▸ Action item: Copy the lines below exactly. Start at the first and finish with the line containing "Click the 英语 skill circle icon".

Data shown below:

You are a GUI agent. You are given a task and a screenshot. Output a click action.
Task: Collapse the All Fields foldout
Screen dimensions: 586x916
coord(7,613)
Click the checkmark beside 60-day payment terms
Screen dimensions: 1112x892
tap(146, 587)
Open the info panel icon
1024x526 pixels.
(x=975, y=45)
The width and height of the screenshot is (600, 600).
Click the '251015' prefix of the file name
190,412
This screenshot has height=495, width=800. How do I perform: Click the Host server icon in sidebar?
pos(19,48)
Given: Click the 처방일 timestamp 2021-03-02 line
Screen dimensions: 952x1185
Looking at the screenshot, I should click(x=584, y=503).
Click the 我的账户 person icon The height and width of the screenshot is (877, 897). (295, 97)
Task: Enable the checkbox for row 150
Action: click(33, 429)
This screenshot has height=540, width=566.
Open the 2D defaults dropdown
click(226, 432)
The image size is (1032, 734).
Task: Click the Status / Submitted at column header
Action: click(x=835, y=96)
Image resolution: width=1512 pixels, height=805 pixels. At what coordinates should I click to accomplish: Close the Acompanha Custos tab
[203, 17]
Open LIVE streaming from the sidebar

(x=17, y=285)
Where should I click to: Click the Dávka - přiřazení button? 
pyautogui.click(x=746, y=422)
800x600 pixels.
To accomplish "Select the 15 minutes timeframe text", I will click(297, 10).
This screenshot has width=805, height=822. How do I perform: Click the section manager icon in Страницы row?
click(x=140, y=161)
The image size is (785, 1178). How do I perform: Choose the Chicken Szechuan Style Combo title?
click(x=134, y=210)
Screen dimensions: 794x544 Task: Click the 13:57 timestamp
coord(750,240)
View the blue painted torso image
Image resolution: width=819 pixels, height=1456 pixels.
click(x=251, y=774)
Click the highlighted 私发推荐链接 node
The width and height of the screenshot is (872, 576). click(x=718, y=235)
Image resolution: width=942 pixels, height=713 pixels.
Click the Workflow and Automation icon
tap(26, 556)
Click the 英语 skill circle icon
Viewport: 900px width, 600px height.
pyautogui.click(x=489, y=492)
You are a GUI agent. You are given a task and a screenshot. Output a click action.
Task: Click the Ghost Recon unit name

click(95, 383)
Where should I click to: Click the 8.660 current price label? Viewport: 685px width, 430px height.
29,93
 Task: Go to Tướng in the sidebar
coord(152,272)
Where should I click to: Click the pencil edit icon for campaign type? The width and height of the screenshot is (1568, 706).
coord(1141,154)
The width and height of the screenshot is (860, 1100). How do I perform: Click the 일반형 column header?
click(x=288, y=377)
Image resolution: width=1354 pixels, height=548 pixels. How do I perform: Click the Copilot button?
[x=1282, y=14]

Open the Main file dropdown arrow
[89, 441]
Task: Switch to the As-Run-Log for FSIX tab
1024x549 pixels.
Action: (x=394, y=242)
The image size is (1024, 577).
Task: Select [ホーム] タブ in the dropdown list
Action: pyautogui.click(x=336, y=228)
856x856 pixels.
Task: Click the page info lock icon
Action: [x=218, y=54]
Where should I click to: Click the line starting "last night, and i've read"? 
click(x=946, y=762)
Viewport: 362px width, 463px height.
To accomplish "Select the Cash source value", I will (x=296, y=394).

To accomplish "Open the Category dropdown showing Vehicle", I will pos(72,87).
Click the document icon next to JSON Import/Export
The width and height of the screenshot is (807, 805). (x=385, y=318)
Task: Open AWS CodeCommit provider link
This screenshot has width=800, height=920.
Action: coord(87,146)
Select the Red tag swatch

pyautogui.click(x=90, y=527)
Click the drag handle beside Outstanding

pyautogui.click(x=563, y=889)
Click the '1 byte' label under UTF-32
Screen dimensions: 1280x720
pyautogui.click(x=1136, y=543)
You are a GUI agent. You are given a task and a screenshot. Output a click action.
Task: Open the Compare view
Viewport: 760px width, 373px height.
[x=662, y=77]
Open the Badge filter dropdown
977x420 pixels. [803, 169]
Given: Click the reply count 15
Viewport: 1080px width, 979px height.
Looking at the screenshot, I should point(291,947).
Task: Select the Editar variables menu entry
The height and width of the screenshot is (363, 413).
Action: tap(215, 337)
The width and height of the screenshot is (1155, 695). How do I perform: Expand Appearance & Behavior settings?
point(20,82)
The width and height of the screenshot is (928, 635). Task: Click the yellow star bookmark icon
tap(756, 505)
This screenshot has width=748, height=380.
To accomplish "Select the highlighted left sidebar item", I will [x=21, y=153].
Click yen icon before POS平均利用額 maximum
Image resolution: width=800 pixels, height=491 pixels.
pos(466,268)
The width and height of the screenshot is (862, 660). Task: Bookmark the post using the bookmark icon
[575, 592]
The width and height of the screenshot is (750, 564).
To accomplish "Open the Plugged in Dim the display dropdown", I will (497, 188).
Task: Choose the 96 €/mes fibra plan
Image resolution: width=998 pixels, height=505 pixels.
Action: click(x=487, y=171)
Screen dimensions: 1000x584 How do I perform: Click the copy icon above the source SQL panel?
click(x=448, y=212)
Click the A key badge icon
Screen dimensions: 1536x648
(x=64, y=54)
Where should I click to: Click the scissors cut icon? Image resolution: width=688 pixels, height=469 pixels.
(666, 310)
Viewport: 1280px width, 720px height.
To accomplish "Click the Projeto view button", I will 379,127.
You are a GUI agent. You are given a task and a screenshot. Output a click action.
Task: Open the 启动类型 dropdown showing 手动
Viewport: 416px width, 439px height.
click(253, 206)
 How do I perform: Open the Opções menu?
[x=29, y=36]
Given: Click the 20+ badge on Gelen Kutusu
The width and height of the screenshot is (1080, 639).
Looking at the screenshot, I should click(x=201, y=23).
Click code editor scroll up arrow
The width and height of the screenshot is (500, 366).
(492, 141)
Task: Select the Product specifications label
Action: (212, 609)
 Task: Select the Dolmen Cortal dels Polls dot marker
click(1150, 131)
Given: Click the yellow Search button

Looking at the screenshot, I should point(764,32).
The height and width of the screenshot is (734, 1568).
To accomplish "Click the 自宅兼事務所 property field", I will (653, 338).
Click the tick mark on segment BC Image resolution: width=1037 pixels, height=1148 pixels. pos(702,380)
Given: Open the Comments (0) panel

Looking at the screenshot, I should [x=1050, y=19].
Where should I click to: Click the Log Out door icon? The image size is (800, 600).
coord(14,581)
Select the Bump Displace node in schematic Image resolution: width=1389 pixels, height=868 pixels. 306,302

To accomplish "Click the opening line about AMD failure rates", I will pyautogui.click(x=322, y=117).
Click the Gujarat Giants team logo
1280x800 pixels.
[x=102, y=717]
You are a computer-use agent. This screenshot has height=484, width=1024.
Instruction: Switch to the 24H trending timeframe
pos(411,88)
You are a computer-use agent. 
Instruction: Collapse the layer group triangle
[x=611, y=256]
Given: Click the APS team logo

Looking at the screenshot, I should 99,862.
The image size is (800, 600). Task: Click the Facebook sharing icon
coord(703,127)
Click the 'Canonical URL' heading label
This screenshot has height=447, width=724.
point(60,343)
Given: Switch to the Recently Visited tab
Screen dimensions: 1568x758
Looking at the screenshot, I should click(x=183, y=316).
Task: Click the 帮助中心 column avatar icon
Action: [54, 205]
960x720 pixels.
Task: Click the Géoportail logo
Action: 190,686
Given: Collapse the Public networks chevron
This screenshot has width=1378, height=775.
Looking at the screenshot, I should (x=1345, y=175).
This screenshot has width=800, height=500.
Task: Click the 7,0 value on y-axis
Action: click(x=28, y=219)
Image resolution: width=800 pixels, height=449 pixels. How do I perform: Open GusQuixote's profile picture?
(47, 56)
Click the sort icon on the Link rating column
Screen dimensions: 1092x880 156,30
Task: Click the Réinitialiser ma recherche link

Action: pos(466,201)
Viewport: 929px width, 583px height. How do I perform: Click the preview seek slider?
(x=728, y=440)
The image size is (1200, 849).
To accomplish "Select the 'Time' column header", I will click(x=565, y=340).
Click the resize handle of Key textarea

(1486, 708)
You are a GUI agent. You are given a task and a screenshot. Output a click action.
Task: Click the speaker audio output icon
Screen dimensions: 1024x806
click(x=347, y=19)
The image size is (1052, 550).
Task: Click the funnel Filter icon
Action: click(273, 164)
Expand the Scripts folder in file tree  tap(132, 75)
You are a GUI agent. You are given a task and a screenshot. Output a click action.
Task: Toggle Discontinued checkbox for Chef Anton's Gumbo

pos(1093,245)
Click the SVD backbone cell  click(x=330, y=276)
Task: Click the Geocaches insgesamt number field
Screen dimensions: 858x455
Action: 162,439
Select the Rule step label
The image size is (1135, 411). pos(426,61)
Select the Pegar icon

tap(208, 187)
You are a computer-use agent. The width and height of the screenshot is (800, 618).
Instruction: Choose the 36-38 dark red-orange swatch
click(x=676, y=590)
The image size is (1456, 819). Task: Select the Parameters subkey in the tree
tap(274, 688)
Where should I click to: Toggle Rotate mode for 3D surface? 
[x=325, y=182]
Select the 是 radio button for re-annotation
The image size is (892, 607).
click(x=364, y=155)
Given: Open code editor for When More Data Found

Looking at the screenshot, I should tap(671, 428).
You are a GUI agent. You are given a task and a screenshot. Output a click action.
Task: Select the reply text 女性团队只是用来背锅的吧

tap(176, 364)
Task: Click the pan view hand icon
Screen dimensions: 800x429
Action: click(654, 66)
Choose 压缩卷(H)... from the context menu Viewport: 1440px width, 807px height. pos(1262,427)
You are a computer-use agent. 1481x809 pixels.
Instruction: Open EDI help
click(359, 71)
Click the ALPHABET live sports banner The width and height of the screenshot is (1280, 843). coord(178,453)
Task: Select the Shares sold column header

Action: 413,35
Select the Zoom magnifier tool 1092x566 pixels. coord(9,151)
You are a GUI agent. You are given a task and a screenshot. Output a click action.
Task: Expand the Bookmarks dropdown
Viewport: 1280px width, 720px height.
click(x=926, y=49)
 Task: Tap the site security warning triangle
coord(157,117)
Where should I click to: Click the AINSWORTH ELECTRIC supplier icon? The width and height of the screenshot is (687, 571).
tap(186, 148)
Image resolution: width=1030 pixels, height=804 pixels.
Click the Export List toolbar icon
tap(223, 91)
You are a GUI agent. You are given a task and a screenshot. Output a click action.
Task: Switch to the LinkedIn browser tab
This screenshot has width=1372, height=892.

End of Data shown.

▸ Response area:
You are a GUI agent. You are given a task and a screenshot. Output a click action.
Task: Collapse the All Fields foldout
Screen dimensions: 586x916
coord(7,613)
Click the checkmark beside 60-day payment terms
Screen dimensions: 1112x892
tap(146, 587)
Open the info panel icon
1024x526 pixels.
(x=975, y=45)
The width and height of the screenshot is (600, 600).
Click the '251015' prefix of the file name
190,412
This screenshot has height=495, width=800. How do I perform: Click the Host server icon in sidebar?
pos(19,48)
Given: Click the 처방일 timestamp 2021-03-02 line
Screen dimensions: 952x1185
Looking at the screenshot, I should click(x=584, y=503).
Click the 我的账户 person icon The height and width of the screenshot is (877, 897). (295, 97)
Task: Enable the checkbox for row 150
Action: click(33, 429)
This screenshot has height=540, width=566.
Open the 2D defaults dropdown
click(226, 432)
The image size is (1032, 734).
Task: Click the Status / Submitted at column header
Action: click(x=835, y=96)
Image resolution: width=1512 pixels, height=805 pixels. At what coordinates should I click to accomplish: Close the Acompanha Custos tab
[203, 17]
Open LIVE streaming from the sidebar

(x=17, y=285)
Where should I click to: Click the Dávka - přiřazení button? 
pyautogui.click(x=746, y=422)
800x600 pixels.
To accomplish "Select the 15 minutes timeframe text", I will click(297, 10).
This screenshot has width=805, height=822. How do I perform: Click the section manager icon in Страницы row?
click(x=140, y=161)
The image size is (785, 1178). How do I perform: Choose the Chicken Szechuan Style Combo title?
click(x=134, y=210)
Screen dimensions: 794x544 Task: Click the 13:57 timestamp
coord(750,240)
View the blue painted torso image
Image resolution: width=819 pixels, height=1456 pixels.
click(x=251, y=774)
Click the highlighted 私发推荐链接 node
The width and height of the screenshot is (872, 576). click(x=718, y=235)
Image resolution: width=942 pixels, height=713 pixels.
Click the Workflow and Automation icon
tap(26, 556)
Click the 英语 skill circle icon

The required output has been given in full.